Discepolo di Gasparino Barsizza, dal 1420 al 1427 fu a Costantinopoli e v'imparò assai bene il greco alla scuola di Giovanni Crisolora, di cui sposò la figlia Teodora. Da Firenze, dove insegnava dal 1429 riscuotendo grande ammirazione, fu bandito nel 1434 per aver preso posizione contro i Medici; passò a Siena (1434-38), a Bologna e quindi a Pavia e a Milano, al servizio prima di Filippo Maria Visconti e poi di Francesco Sforza, che celebrò in un poema, Sphortias, incompiuto. Nel 1474 fu a Roma, dove Sisto IV gli affidò la cattedra di eloquenza. Tornato a Milano vi restò finché Lorenzo il Magnifico abrogò il bando e lo chiamò a leggere greco nello studio di Firenze. Giunto appena a Firenze, morì. Dei figli ebbero qualche fama letteraria Gian Mario (v.) e Senofonte (m. 1470), cancelliere della repubblica di Ragusa.

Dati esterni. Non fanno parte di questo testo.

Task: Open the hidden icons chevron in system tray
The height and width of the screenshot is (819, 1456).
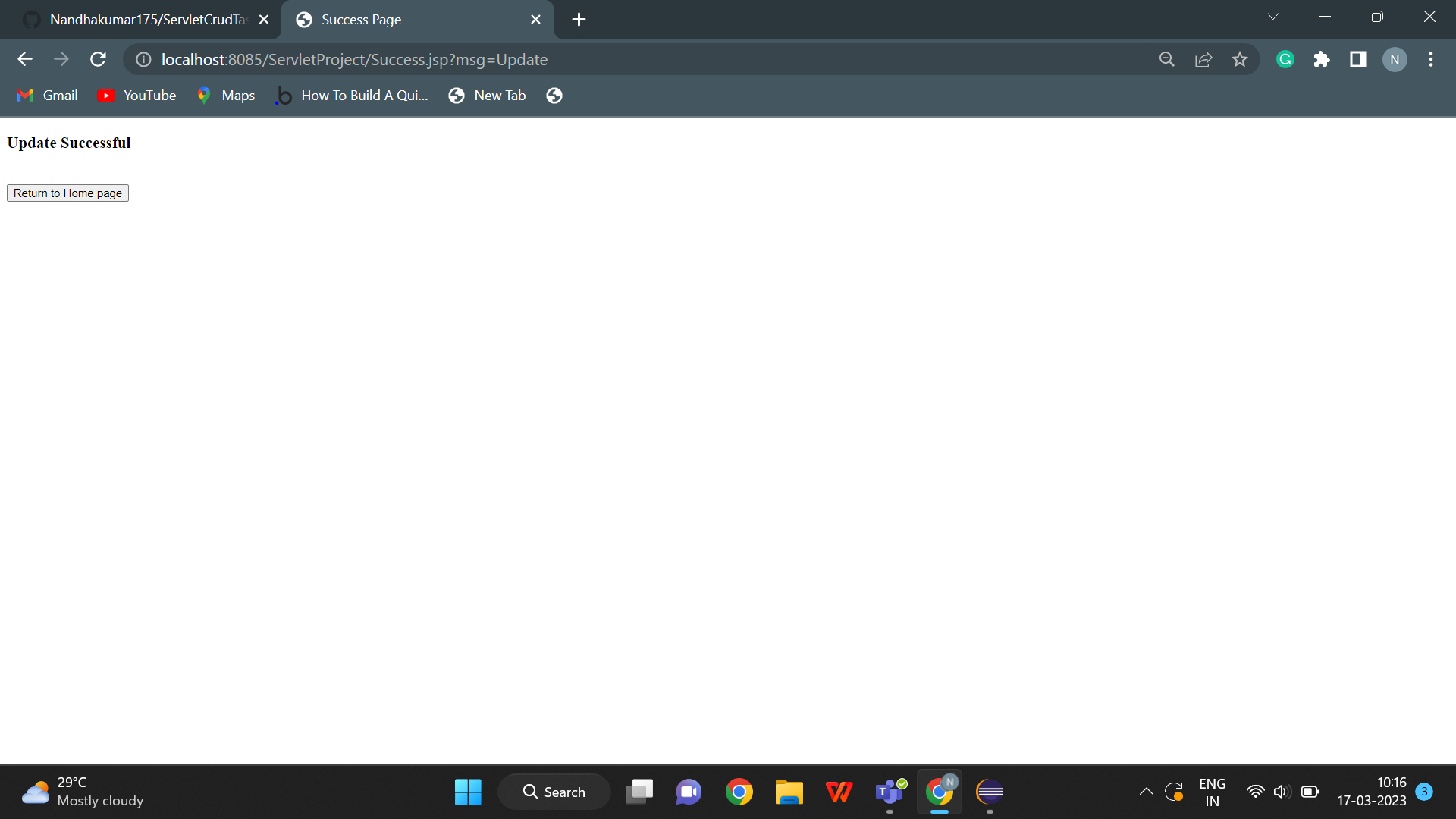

Iniziò in esilio le Commentationes florentinae de exilio, vasta opera antimedicea, che lasciò in tronco nel 1440, dopo averne composto tre libri (in forma di dialogo: De incommodis exilii, De infamia, De paupertate). I Convivia mediolanensia (1443), interrotti dopo il secondo libro, riferiscono dialoghi, che si immaginano tenuti a mensa, sui più svariati argomenti (astronomia, medicina, musica, ecc.). Nel 1473 iniziò il De morali disciplina che rimase interrotto alla sua morte. Della Sforziade, che doveva essere in 24 libri come l'Iliade, ci restano otto libri interi e frammenti dei tre successivi. Altre opere in versi: cinque libri di Odae, un'immensa raccolta di epigrammi in 10 libri, De iocis ac seriis (1458-65), le Satyrae hecatostichae, compiute a Milano nel 1448 e offerte nel 1453 ad Alfonso I di Napoli: raccolta di cento satire in cento versi ciascuna. In volgare scrisse la Vita di s. Giovanni (1446), poema in terzine. Fornì molte e accurate traduzioni di testi greci.